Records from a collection

_ _ _

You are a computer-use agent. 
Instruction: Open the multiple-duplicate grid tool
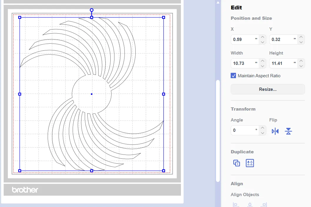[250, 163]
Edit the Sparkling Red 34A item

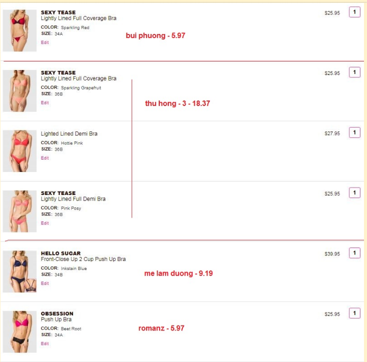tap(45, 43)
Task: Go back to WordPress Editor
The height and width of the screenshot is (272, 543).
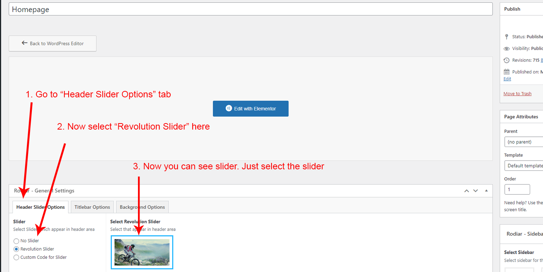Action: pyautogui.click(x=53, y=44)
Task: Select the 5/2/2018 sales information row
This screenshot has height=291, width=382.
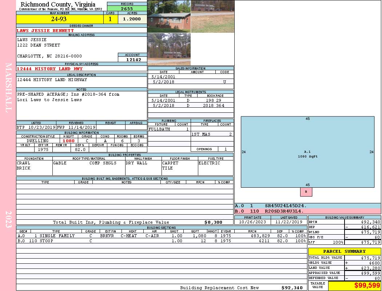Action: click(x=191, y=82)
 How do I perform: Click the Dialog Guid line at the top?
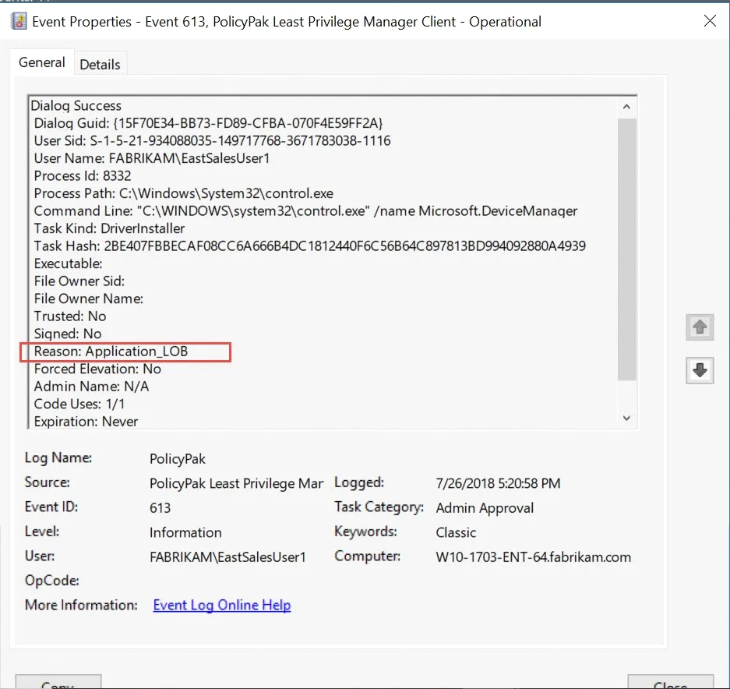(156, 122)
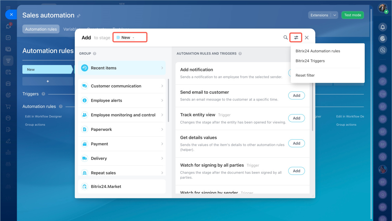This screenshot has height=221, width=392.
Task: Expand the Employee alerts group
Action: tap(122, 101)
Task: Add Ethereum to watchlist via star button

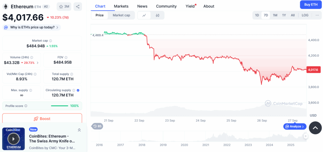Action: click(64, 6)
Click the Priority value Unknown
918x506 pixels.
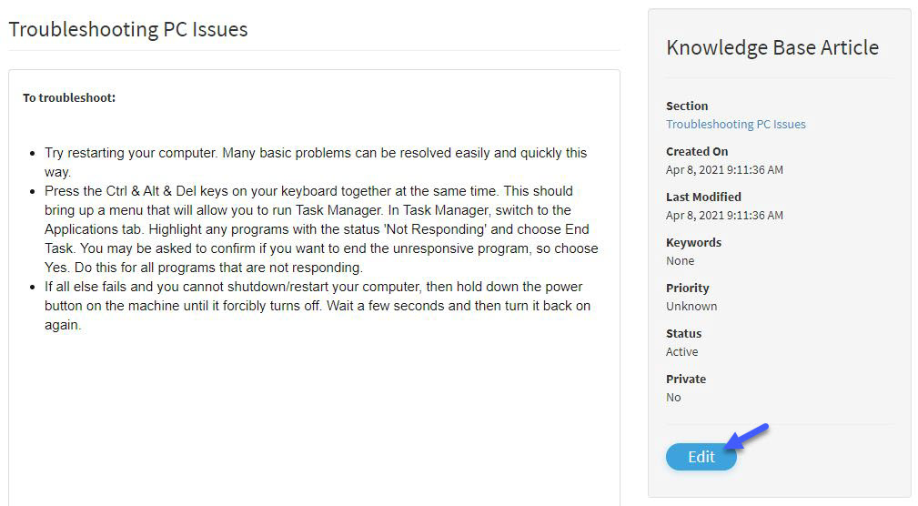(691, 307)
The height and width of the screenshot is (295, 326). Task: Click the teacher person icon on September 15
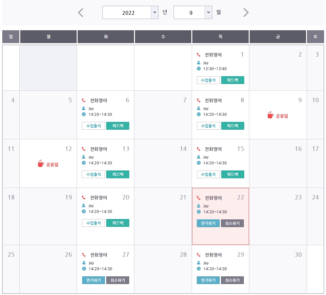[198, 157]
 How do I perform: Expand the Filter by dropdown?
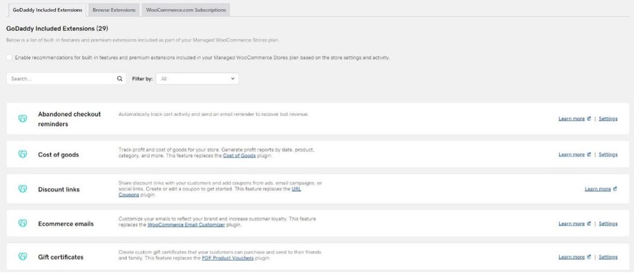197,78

_ _ _

Starting with the line that contains "Task: Select the", print every line through the end of the data exactly as written; omit all pictures and add nothing else.

• ANSWER SPACE:
Task: Select the 5/2/2018 sales information row
This screenshot has height=291, width=382.
Action: click(x=191, y=82)
 How do I perform: Click the Dialog Guid line at the top?
(156, 122)
This screenshot has height=221, width=392.
Task: Expand the Employee alerts group
Action: tap(122, 101)
Task: Add Ethereum to watchlist via star button

Action: click(64, 6)
Click the Priority value Unknown
918x506 pixels.
(691, 307)
The height and width of the screenshot is (295, 326). Task: Click the teacher person icon on September 15
[198, 157]
 How do I perform: Expand the Filter by dropdown?
197,78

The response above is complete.